Essential for RF and circuit design.
Inductors are passive electronic components that store energy in a magnetic field when current flows through them. They resist changes in current, oppose AC signals while passing DC, and are fundamental building blocks of filters, oscillators, transformers, and power converters.
Inductive Reactance (XL): Reactance is the opposition an inductor presents to alternating current.
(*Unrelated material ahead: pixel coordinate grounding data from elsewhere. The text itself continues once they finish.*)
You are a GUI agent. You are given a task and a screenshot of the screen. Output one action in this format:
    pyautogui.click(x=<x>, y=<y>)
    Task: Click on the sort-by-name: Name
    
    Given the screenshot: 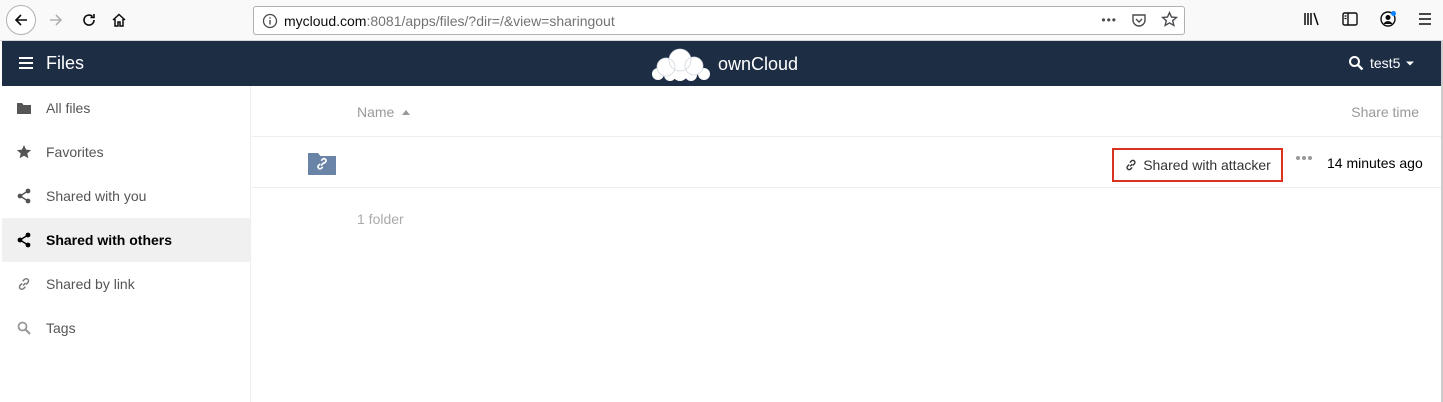 What is the action you would take?
    pyautogui.click(x=384, y=112)
    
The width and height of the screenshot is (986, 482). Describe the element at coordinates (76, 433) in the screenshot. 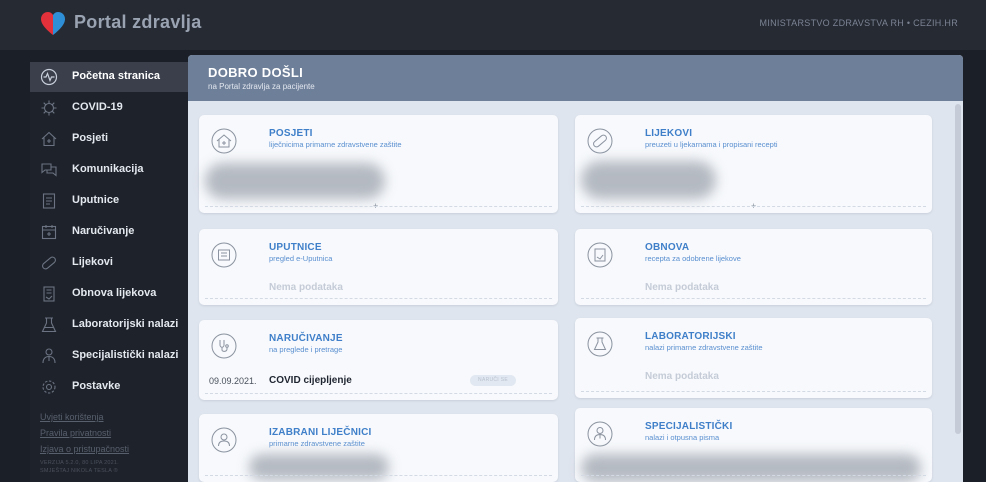

I see `privacy-link: Pravila privatnosti` at that location.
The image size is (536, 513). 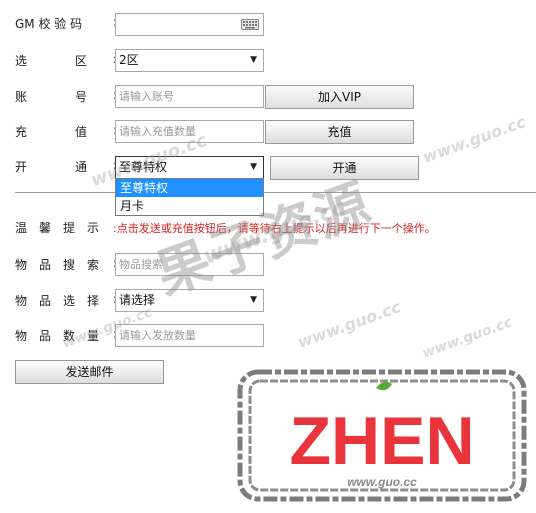 I want to click on label-char: 充, so click(x=22, y=132).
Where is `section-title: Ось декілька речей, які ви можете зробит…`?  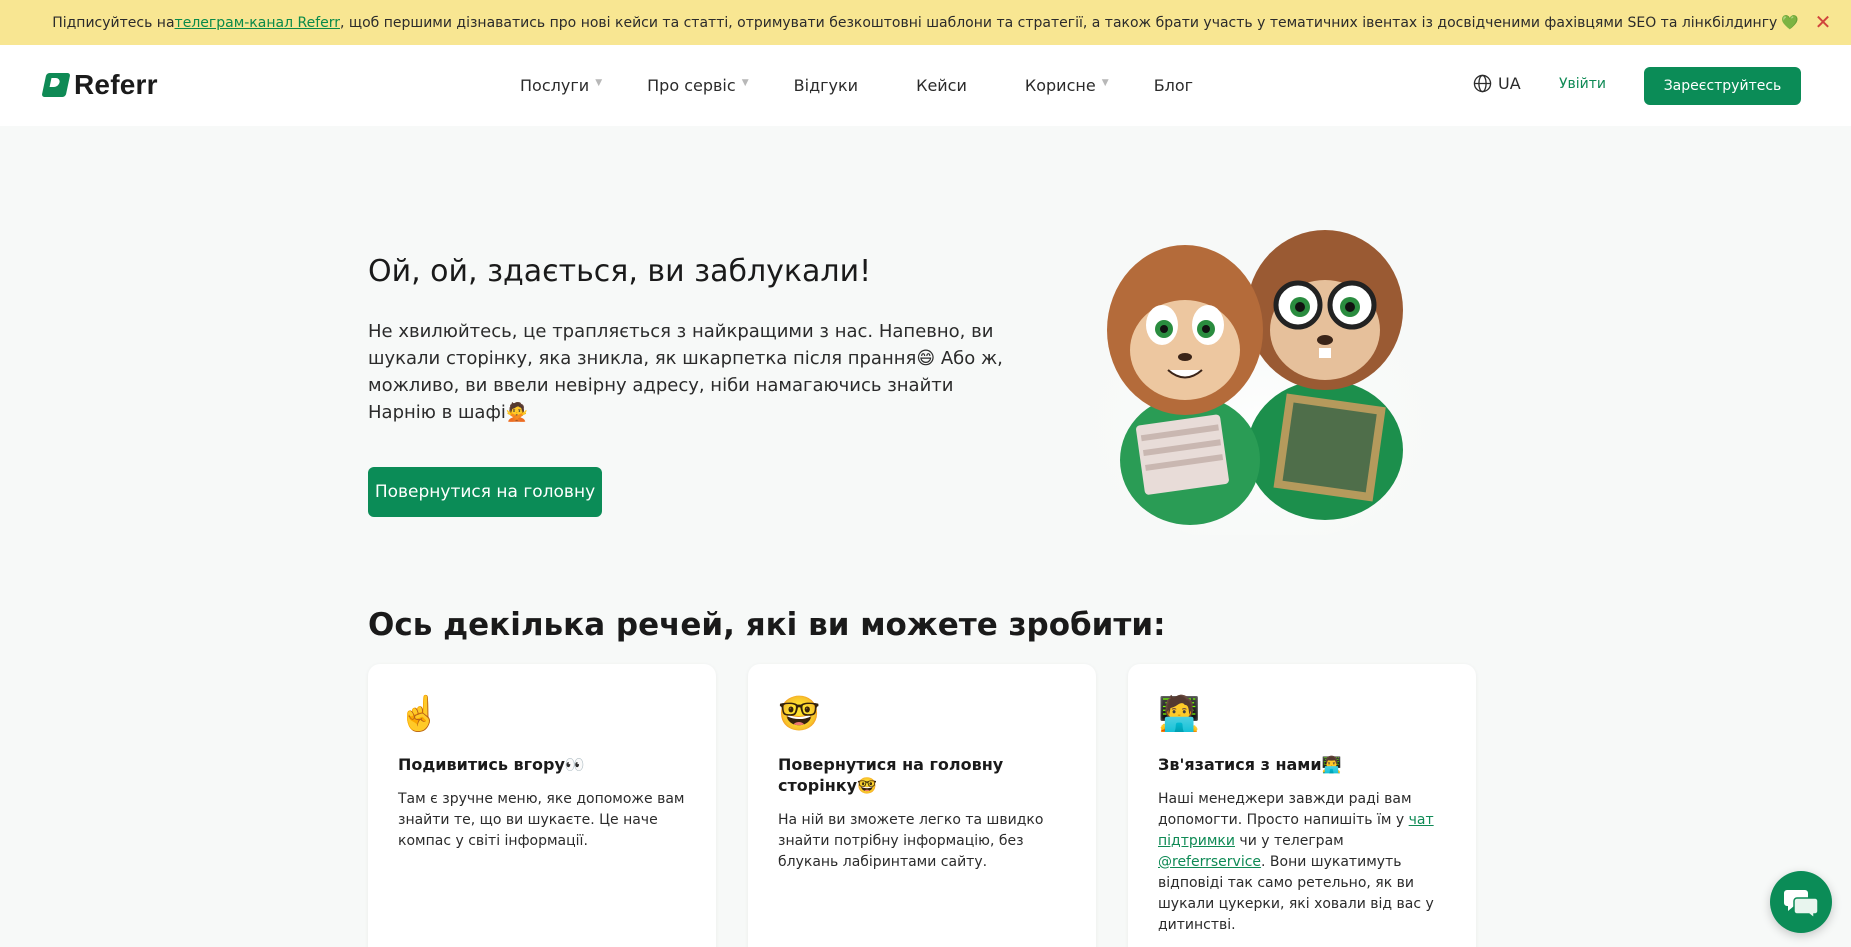
section-title: Ось декілька речей, які ви можете зробит… is located at coordinates (767, 625).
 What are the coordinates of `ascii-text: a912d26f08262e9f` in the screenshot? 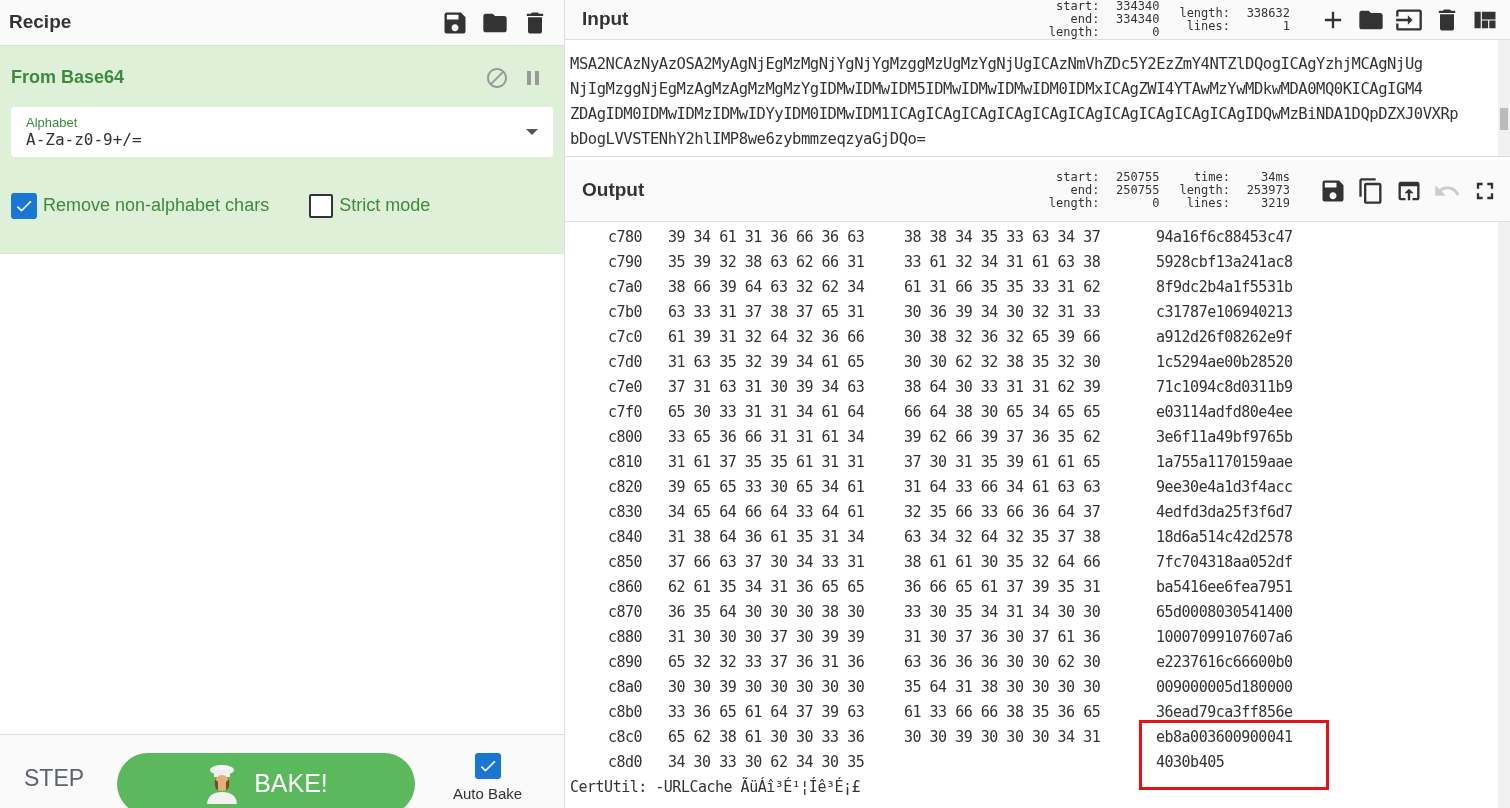 It's located at (1224, 338).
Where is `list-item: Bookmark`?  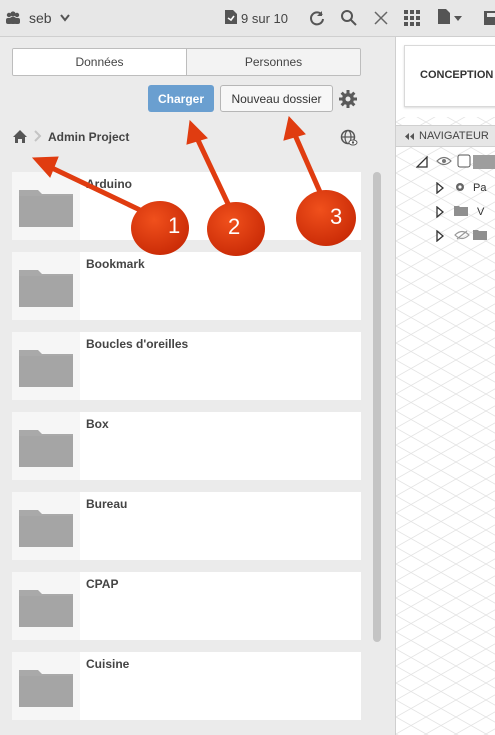 list-item: Bookmark is located at coordinates (186, 286).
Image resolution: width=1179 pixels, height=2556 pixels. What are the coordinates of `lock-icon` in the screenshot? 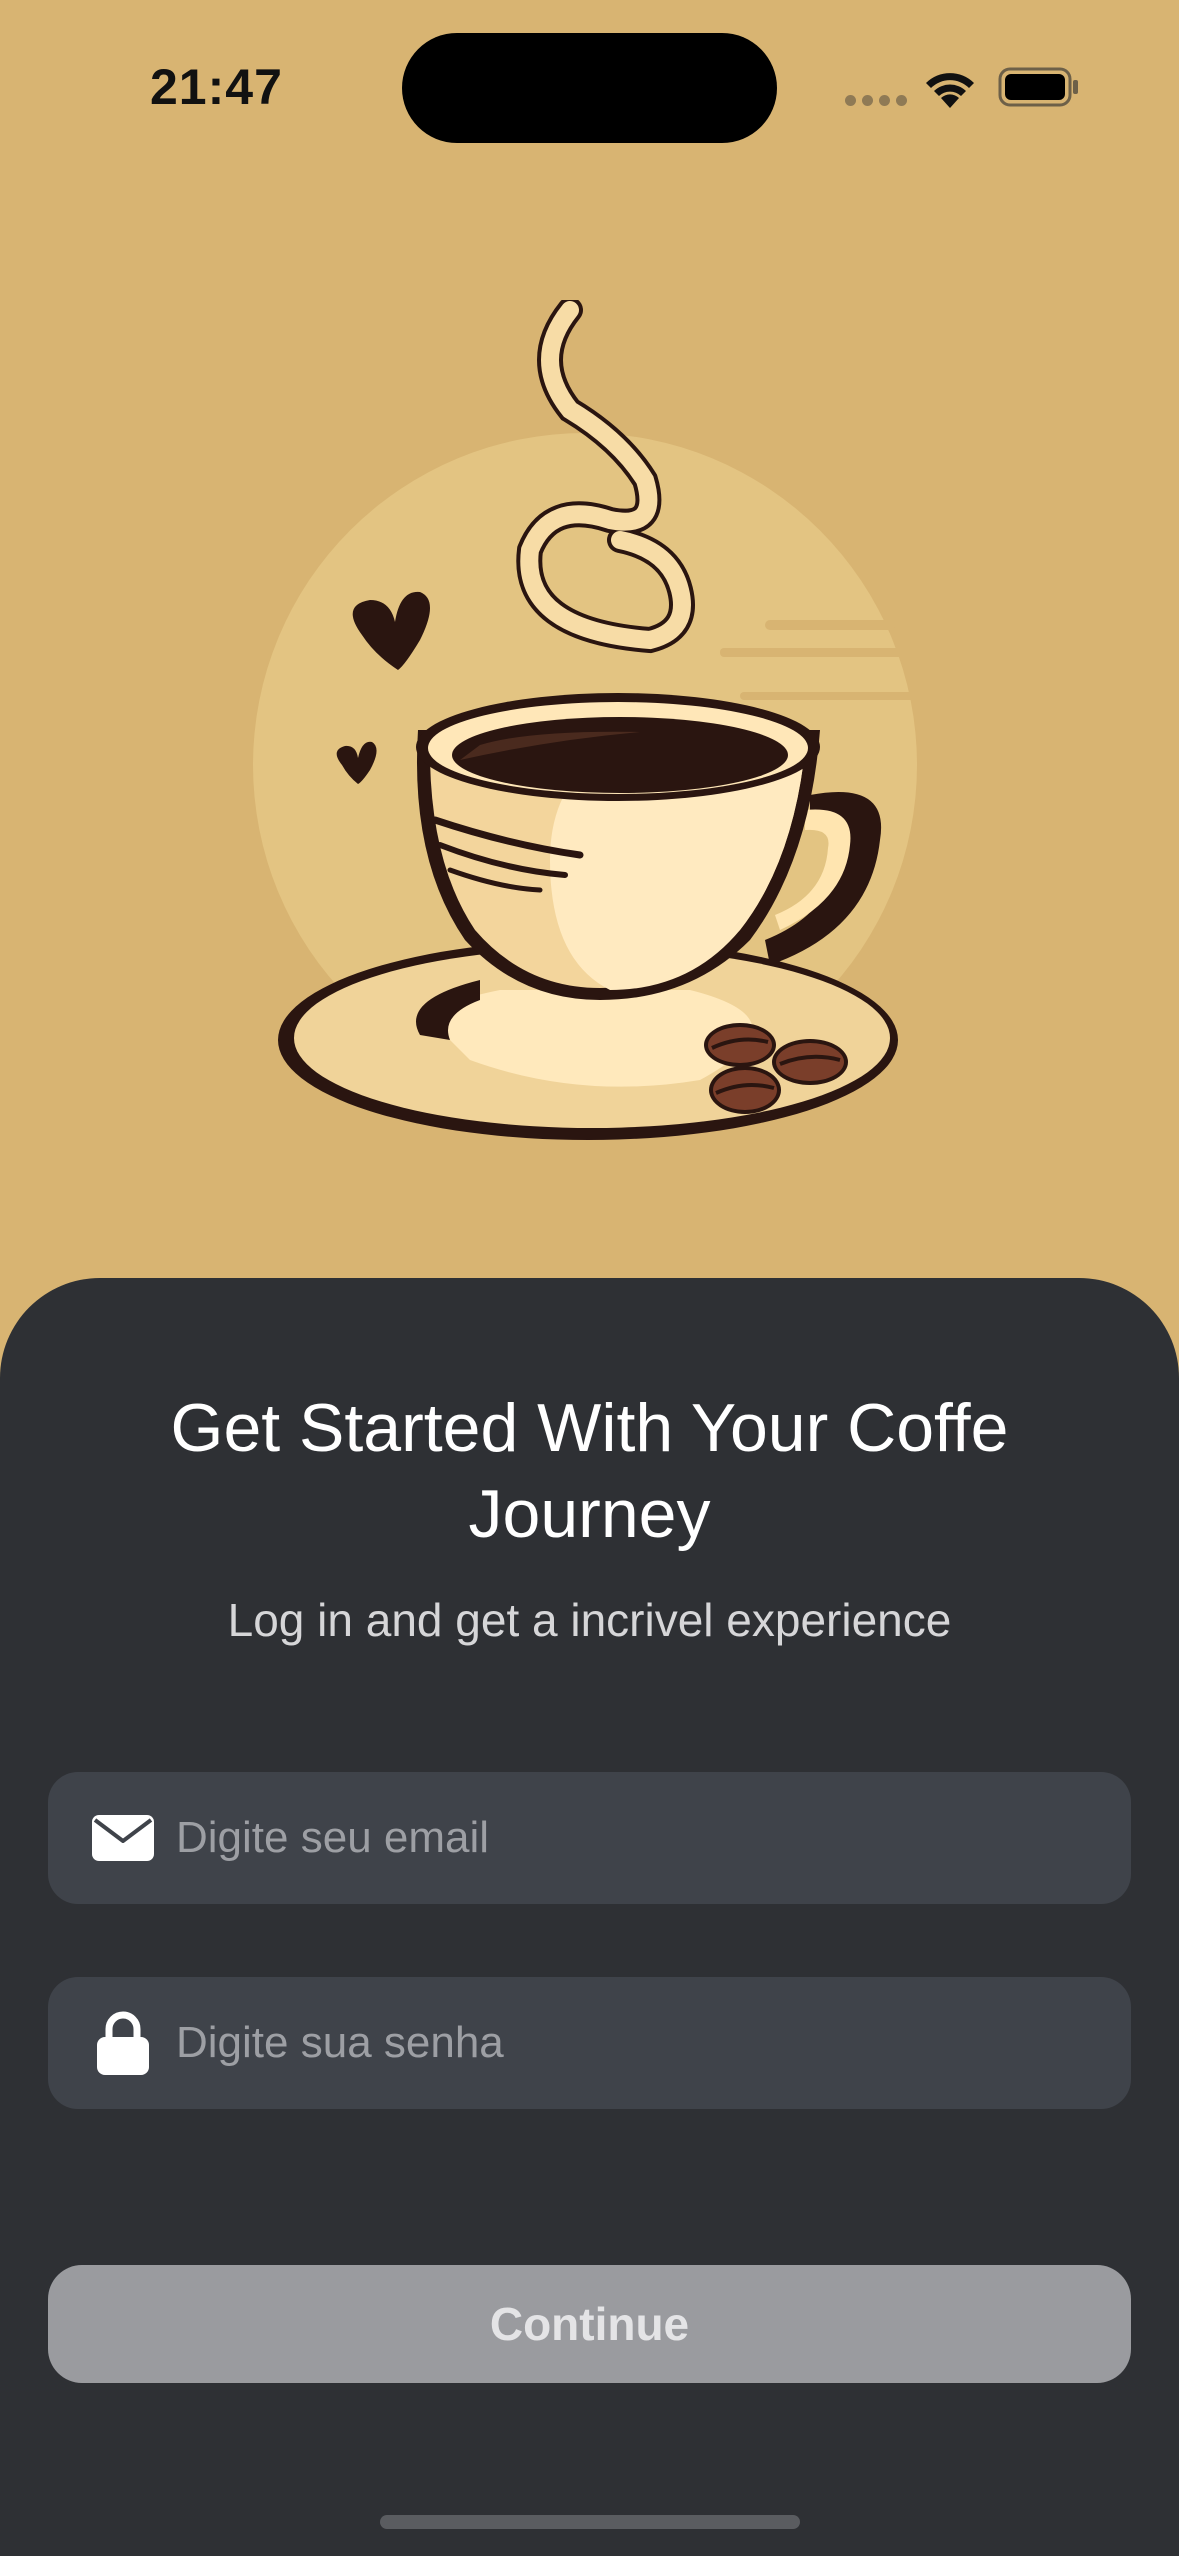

Unlike resistance, it increases with frequency.
XL = 2π × f × L
Variable definitions:
- XL = inductive reactance (ohms, Ω)
- f = frequency of the AC signal (hertz, Hz)
- L = inductance (henries, H)
- π ≈ 3.14159
Energy stored in an inductor:
E = ½ × L × I²
- E = energy stored (joules, J)
- I = current through the inductor (amperes, A)
Self-resonant frequency (with parasitic capacitance C):
f₀ = 1 ÷ (2π × √(L × C))
Worked example — reactance: A 470 μH inductor in an audio crossover circuit at 5,000 Hz:
- XL = 2π × 5,000 × 0.000470 = 14.76 Ω
Compare: at 500 Hz, XL = 2π × 500 × 0.000470 = 1.476 Ω — ten times less, confirming that inductors pass low frequencies more easily than high ones.
Worked example — energy storage: A 10 mH power supply inductor carrying 2 A:
- E = ½ × 0.010 × 2² = 0.020 J = 20 mJ
Inductors in series and parallel:
- Series: L_total = L₁ + L₂ + L₃ + … (same as resistors in series)
- Parallel: 1/L_total = 1/L₁ + 1/L₂ + … (same as resistors in parallel)
Common inductor applications: power supply chokes, RF tuning circuits, EMI suppression filters, buck/boost converters, and speaker crossover networks.